Generally, a Medicaid applicant’s care needs are assessed to see if they reach the NFLOC threshold by measuring some combination of the following factors:
– Activities of Daily Living (ADL) ability
– Instrumental Activities of Daily Living (IADL) ability
– Medical needs (IVs, catheters, etc.)
– Cognitive impairment (meaning thinking ability, especially for applicants with dementia)
– Behavioral issues like aggression or impulsiveness
Every state has a way of making a needs assessment. Usually, a professional with the local Medicaid office will visit the applicant’s home to ask questions and make observations. A written form is often used to measure in objective-as-possible terms the amount of care someone needs. (See Functional Assessment Tools below.)
Often, there is a score that must be reached on an assessment tool in order for someone to qualify for Medicaid Long Term Care. It could be as simple as needing help with a specific number of ADLs, or there may be multiple steps including an actual diagnosis from one’s doctor.
Cost of Being Assessed
An applicant for Medicaid Long Term Care benefits does not need to pay to be assessed for level-of-care needs. As the assessment is part of the process of approving an application, one can expect to receive an assessment within 90 days of applying, and Medicaid pays for a professional to visit and evaluate care needs.
Understanding Activities of Daily Living & Instrumental Activities of Daily Living
ADLs and IADLs are the normal tasks we do that become difficult, or even impossible, for people who have lost functional abilities due to old age or chronic illness like Parkinson’s or Alzheimer’s disease.
The ability to perform ADLs and IADLs can be easily determined, which makes them an important factor in being assessed when one applies to receive Nursing Home Medicaid, HCBS Waivers, or ABD Medicaid. (Assessing ADLs and IADLs is also important for someone moving into assisted living.) Someone who needs Medicaid Long Term Care assistance, in other words, is unable to perform some of these tasks and requires Medicaid benefits.

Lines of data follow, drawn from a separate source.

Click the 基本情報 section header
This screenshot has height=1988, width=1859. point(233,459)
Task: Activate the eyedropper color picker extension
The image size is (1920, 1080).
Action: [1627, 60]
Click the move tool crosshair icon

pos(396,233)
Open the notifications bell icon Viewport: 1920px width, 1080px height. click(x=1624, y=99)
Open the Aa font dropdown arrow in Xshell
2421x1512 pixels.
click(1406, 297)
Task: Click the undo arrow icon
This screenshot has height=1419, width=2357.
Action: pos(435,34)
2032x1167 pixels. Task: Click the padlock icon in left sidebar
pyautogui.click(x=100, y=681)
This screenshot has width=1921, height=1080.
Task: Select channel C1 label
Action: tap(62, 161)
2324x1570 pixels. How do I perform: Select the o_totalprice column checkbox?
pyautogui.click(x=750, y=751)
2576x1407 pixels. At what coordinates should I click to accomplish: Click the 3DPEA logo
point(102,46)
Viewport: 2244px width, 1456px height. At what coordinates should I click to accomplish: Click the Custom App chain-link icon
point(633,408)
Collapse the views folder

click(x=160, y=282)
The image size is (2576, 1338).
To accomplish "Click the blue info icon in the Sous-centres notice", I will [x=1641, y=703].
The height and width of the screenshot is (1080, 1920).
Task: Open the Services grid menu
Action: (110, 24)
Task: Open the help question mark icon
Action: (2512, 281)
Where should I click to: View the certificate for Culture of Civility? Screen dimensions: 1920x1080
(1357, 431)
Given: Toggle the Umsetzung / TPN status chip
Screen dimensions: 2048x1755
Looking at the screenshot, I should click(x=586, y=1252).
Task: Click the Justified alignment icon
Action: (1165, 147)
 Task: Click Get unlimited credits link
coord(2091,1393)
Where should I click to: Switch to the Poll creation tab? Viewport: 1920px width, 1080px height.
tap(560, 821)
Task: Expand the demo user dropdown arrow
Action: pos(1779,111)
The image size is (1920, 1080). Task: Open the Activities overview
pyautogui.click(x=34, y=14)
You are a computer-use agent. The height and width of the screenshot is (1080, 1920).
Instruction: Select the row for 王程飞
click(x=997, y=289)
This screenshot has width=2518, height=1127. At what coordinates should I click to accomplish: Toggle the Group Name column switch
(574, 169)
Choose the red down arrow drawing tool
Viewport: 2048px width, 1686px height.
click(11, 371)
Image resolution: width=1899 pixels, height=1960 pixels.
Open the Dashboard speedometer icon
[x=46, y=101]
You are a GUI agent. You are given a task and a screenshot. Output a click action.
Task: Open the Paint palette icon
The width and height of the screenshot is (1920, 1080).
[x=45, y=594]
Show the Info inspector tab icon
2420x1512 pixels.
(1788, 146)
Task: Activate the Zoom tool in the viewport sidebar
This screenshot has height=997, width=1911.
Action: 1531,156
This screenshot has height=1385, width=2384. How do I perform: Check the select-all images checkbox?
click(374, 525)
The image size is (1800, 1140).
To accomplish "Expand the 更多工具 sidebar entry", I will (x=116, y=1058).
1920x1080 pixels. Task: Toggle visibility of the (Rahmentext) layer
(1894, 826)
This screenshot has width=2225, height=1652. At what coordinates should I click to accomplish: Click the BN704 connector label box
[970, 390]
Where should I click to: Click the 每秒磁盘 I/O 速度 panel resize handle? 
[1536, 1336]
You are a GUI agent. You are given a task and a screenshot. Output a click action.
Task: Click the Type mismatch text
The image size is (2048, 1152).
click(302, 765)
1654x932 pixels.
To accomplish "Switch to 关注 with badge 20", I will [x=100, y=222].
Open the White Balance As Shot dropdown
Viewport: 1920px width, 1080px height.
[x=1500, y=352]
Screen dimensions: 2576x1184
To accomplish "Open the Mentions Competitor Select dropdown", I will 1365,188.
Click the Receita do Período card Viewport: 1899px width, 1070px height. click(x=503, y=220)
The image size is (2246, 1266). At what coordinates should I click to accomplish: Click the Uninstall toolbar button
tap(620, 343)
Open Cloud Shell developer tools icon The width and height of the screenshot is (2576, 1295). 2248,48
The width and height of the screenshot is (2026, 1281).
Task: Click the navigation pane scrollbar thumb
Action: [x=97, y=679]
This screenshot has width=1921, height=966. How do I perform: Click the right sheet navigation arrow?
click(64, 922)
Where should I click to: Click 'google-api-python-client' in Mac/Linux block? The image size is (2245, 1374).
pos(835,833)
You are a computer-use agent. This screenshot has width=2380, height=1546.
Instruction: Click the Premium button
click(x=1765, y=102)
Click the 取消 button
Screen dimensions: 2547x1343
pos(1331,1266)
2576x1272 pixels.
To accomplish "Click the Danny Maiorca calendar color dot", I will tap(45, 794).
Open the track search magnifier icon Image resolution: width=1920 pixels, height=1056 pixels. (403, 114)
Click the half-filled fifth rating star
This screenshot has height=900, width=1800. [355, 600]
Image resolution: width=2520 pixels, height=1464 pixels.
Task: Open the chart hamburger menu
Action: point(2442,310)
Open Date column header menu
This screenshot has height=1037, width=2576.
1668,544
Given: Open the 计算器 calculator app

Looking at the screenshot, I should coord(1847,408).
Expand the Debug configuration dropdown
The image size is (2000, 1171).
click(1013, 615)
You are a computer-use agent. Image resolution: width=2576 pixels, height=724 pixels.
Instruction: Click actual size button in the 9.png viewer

ADLs are the day-to-day actions someone who lives independently does for health and safety. ADLs include the following:
– Bathing and/or showering
– Brushing teeth
– Grooming (trimming nails, brushing hair, etc.)
– Using the toilet (continence)
– Getting dressed
– Ambulating (the ability to move from room to room)
– Transferring (getting out of bed or a chair)
IADLs are less day-to-day and not as necessary for safety, but are required to live in a community and maintain quality of life. These are IADLs:
– Managing medications
– Managing money
– Communicating via phone or email
Functional Assessment Tools to Measure ADL and IADL Ability
The specific assessment form a state or program uses to decide if an applicant should be approved for Medicaid Long Term Care benefits is also sometimes called the assessment tool.
For example: The Katz Index of Independence in Activities of Daily Living, or Katz ADL assessment, is used in several states and consists of a checklist of ADLs. Basically, the tool asks whether someone can perform these tasks independently or needs help: bathing, dressing, toileting, transferring (the ability to get in and out of bed or a chair), continence and eating.
A common assessment for IADLs is the Lawton-Brody Instrumental Activities of Daily Living scale, which provides a score between 0 and 8 based on one’s ability to do the following: use the telephone, shop, cook, clean the house, do laundry, use transportation, manage medications and manage money.
Other assessment tools include the Klein-Bell Activities of Daily Living Scale (K-B Scale), the Cleveland Scale for Activities of Daily Living (CSADL) and the Bristol Scale (BADLS). Any of these may be used to determine a Medicaid applicant’s level of independence, and what their functional and/or medical needs are.